In the technical field of forming containers, hygiene is a very important issue in order to prevent any risk of contamination of the content of the containers, for example bottles with products intended to be ingested by consumers or applied on their skin. Consequently, preventing the contamination of any parts of the containers, of the hydroforming station, and of the liquid filling the containers is a fundamental issue.
As shown in FIG. 1, a typical preform 1 has a neck 3 extending along an axial direction D, which is generally vertical. The neck comprises a support ring 5 protruding radially, and a finish 7 axially opposed to the support ring.
A known type of station, such as the one shown in FIG. 1, comprises a mold 9 in which the preform 1 is placed, the support ring 5 having a first contact surface 11 in contact with a support surface 13 of the mold, with the neck protruding out of the mold.
The station also comprises an injection nozzle 15 that is movable along the axial direction D with respect to the mold 9 from a retracted position (FIG. 1), wherein the nozzle is away from the neck 3, to a work position wherein the neck 3 is received in a housing 17 defined by the injection nozzle. The housing 17 is in fluidic communication with the interior of the preform 1 and with a source 19 of the liquid to be injected into the preform. It is used for forming a container having the shape of the mold cavity. The injected liquid urges the preform 1 and expands it against the mold cavity. In its work position, the nozzle 15 abuts on an upper surface 21 of the mold 9. A drawback of such a forming station is that the injected liquid may contaminate the outside lateral screw surface of the neck.

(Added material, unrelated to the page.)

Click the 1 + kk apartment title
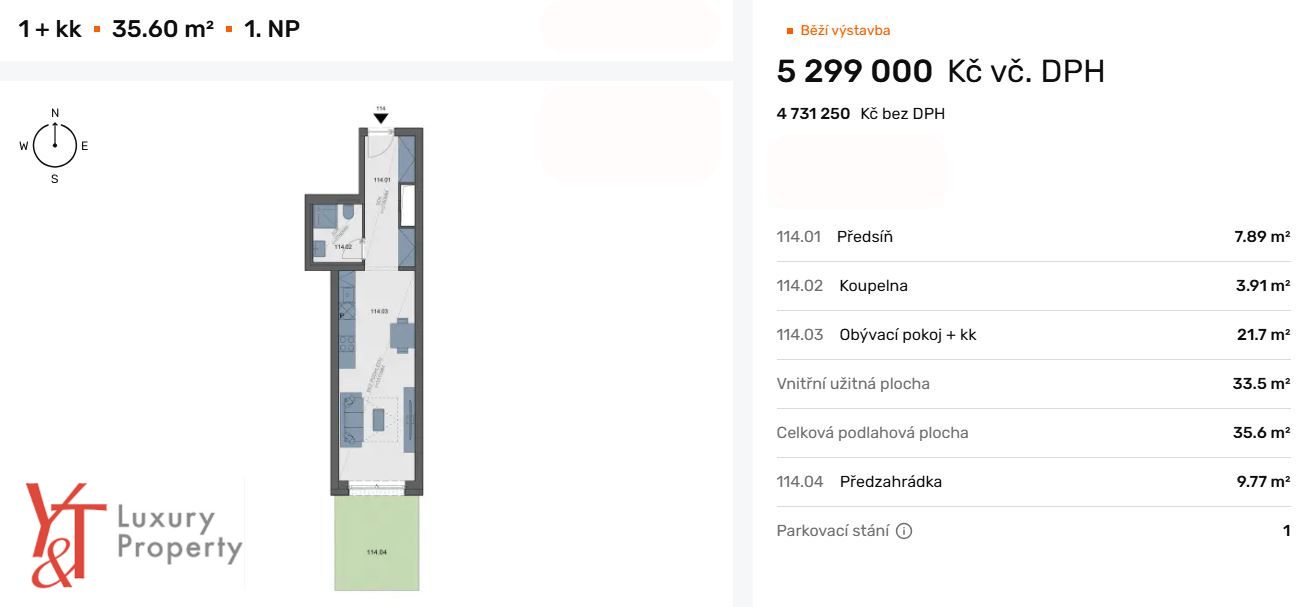The image size is (1310, 607). 50,29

As described in document WO-A-2013/096609, especially in its paragraph [0041] and FIG. 4, the injection nozzle may include a seal 71 arranged to lie on the finish of the preform in order to prevent any leak of liquid outside of the neck during the injection of the liquid into the preform and thus to prevent contamination of the external wall of the neck by the injected liquid.

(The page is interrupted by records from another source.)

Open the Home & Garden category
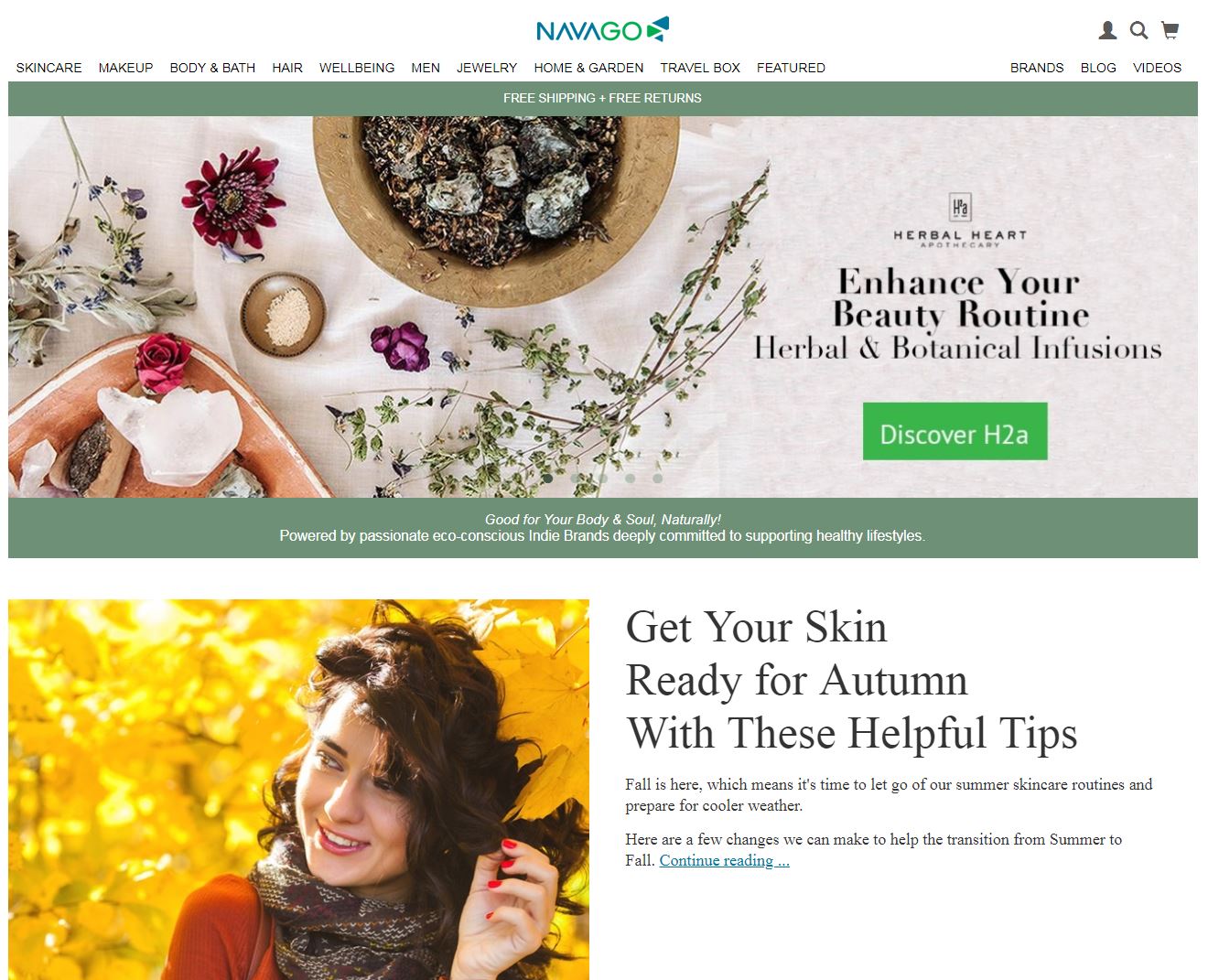The width and height of the screenshot is (1208, 980). [x=588, y=68]
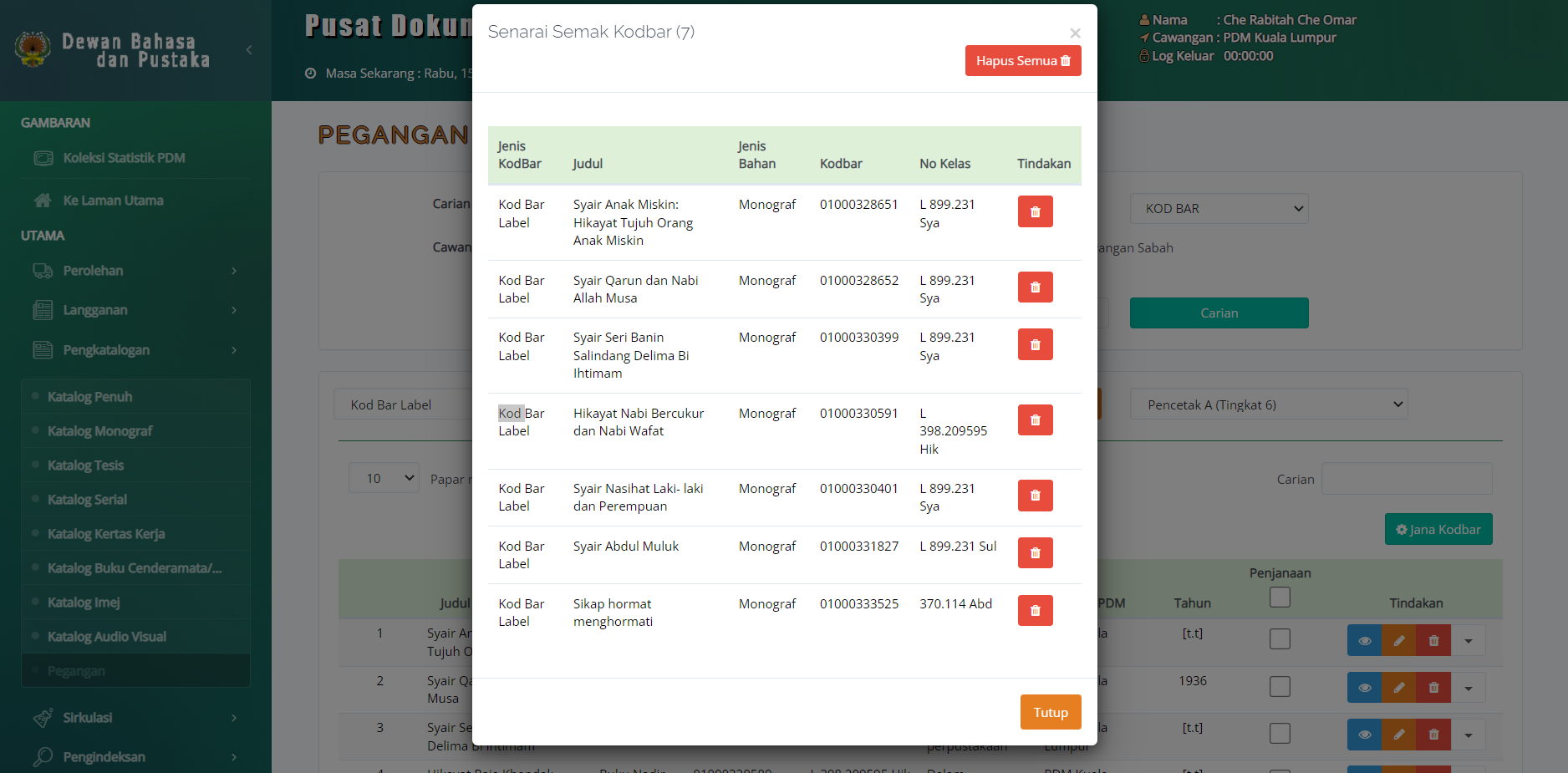The width and height of the screenshot is (1568, 773).
Task: Click the table Carian search field
Action: tap(1406, 480)
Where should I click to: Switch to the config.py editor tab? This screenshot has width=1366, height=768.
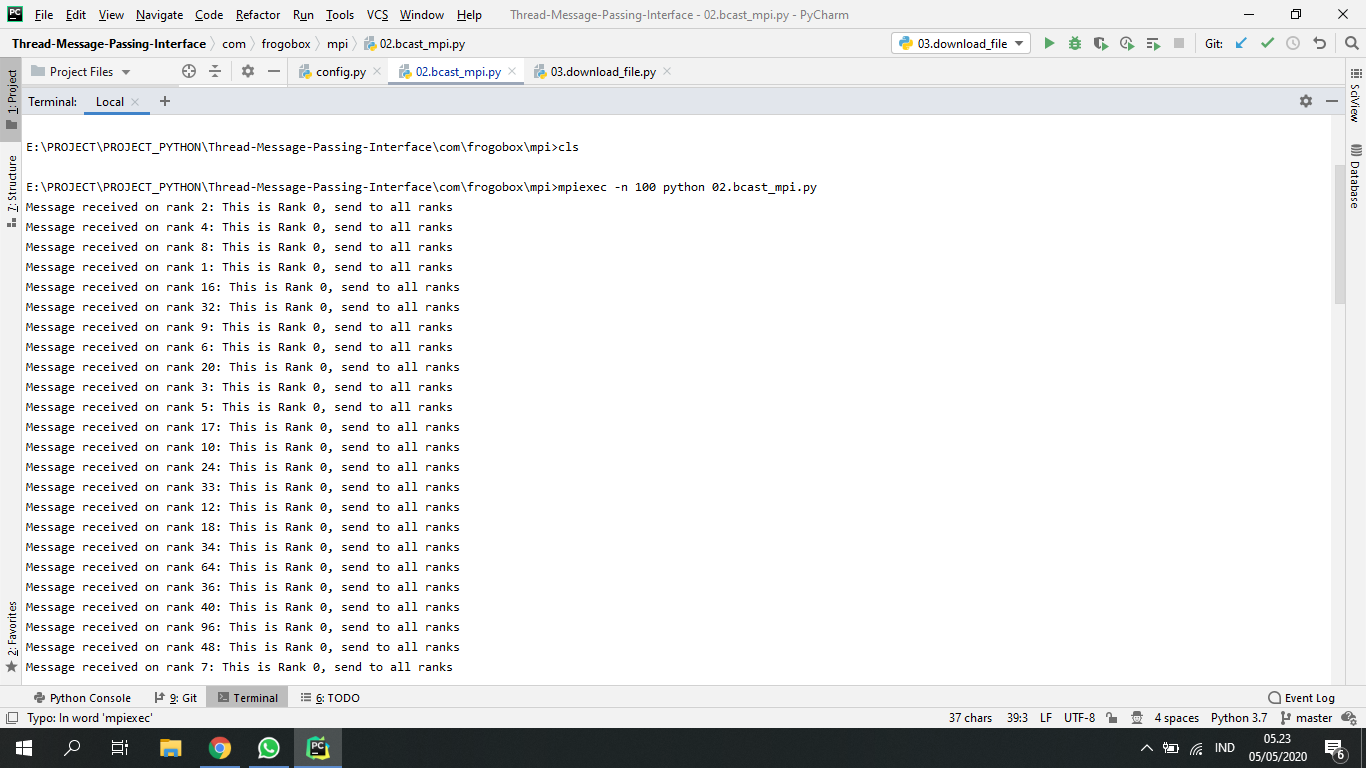340,72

A seal is typically a ring made of a compressible material that is softer than a surface of the nozzle on which the seal is fixed and softer than the neck when the seal is pressed against the finish. As an example, such a seal may be made of elastomeric material or silicone.
In order to achieve a high production rate of the hydroforming station, the nozzle is moved back and forth at high frequency, such as 1 Hz, from the retracted position to the work position. As the nozzle is a rather heavy part, of typically 50 kg, large forces, in the range of 3000 N, are applied on it in order to achieve these quick movements. To resist such a large axial force, the moving nozzle applies against the mold.
When the nozzle is applied upon the mold, the seal is pressed against the finish in order to provide a liquid tight sealing between the nozzle outlet and the inner volume of the preform. However, the frequency of the up and down movements may eventually damage the seal in such a way that leaks occur. Also, bits of the seal may ultimately contaminate the liquid injected in the preform. Furthermore, with such production rates, the seal has a short life duration and must be regularly replaced. During replacement, the station is idle, which reduces the production rate.
One of the aims of the invention is to provide a method for hydroforming a container that eliminates or at least reduces the leak problems, while remaining economical and enabling a high production output.